Fingertip trajectory. Red line for strongly scratching, blue line for weakly scratching.
Displacement of Marker C shown in Fig. 3(c) for each axis.
In Fig. 8, we can observe all of the parameters we calculated, Fx max , Fz max , De max , x cmax is highly related with each other. Also, they are all related with the strength of scratching. Now, it is suggested that for estimation of mechanical characteristics of scratching, we can use contact depth of fingertip and skin displacement.
Relationship between parameters.
Fingertip trajectory (SubjectB, weakly scratching).
In the previous section, we revealed that evaluation of mechanical characteristics are available by depth of contact and fingertip displacement. Next, we need to confirm that this is true on human skin too.
Experimental setup
We used the same subjects with the experiment on artificial skin. Each subject was asked to scratch on the black line parallel to Y-axis as shown in (c) of Fig. 3. The subject scratched on their own forearm three times weakly or strongly. Measurement was held three times for a intensity condition. The sampling frequency of the motion measurement system is 100 Hz. These conditions are the same with the previous section.
Result & discussion
(a) in Fig. 9 shows an example of estimated skin surface and fingertip trajectory. Trajectory seen from XZ plane is plotted in (b). The blue mesh represents the skin surface and black line is fingertip trajectory. We can observe human skin’s round shape and fingertip actually contacting deeply with the skin while scratching. We defined the time that fingertip and skin surface became closer than 2 mm as the starting point of scratching. In the same reason with the previous section, we used the 2nd scratching of each measurement for analysis. Now, we can calculate De max . x cmax aslike previous section.

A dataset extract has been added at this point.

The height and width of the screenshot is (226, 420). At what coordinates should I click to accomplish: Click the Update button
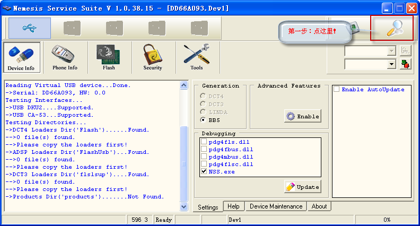tap(302, 187)
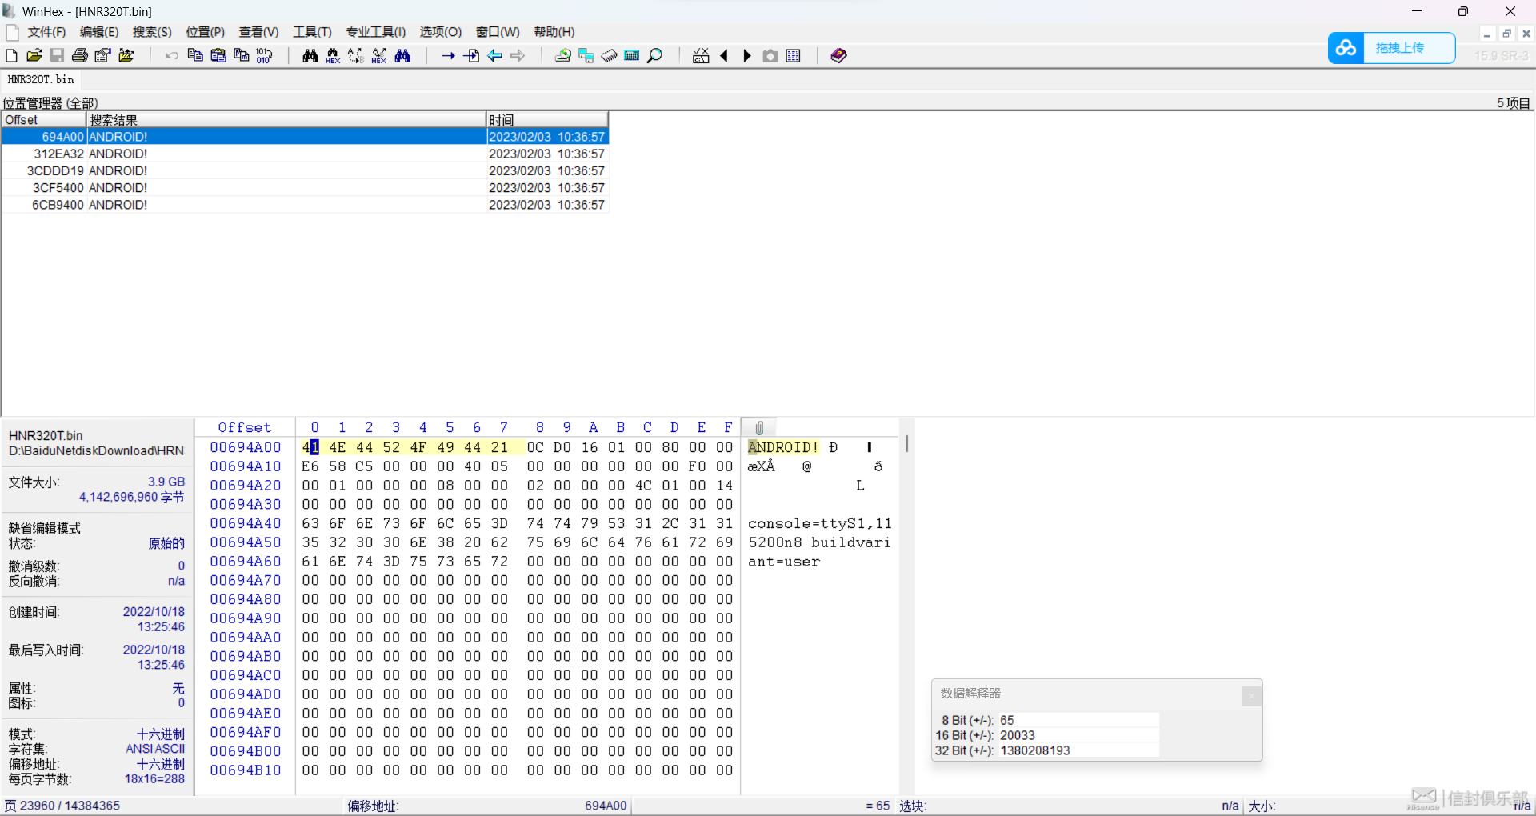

In (a) of Fig. 10, which shows the average De max and maximum and minimum of it as an error bar, we can observe strength of scratching is also related with De max on human skin. The same thing can be said on x cmax , as shown in (b) of Fig. 10 in the same way with (a). The result of significance test was both p < 0.05, which means the differences of these parameters against the strength of scratching are meaningful.
In Fig. 11, we observed the relationship between De max and x cmax . The correlation coefficient is r = 0.930 and these two parameters were raveled to be highly related. In the previous section, we confirmed these two parameters are related to mechanical characteristics of scratching too. Therefore, it is suggested that by measuring either depth of contact or skin displacement, estimation of mechanical characteristics or strength of scratching are available.
The relationship between each parameters and intense of scratching.
Relationship between De max & x cmax .
In this paper, we conducted a motion measurement while scratching artificial and human skin strongly and weakly. As a result, we revealed that mechanical characteristics of scratching, especially contact force is related with the strength of scratching which can be estimated by measuring scratching motion, especially depth of contact and skin displacement. By using the result we revealed in this study, we can develop a system which can more accurately evaluate itch by considering mechanical characteristics of scratching. Also, by investigating the relationship between mechanical characteristics of scratching and skin damage, this method may be able to estimate the skin damage caused by scratching at dermatological diagnosis.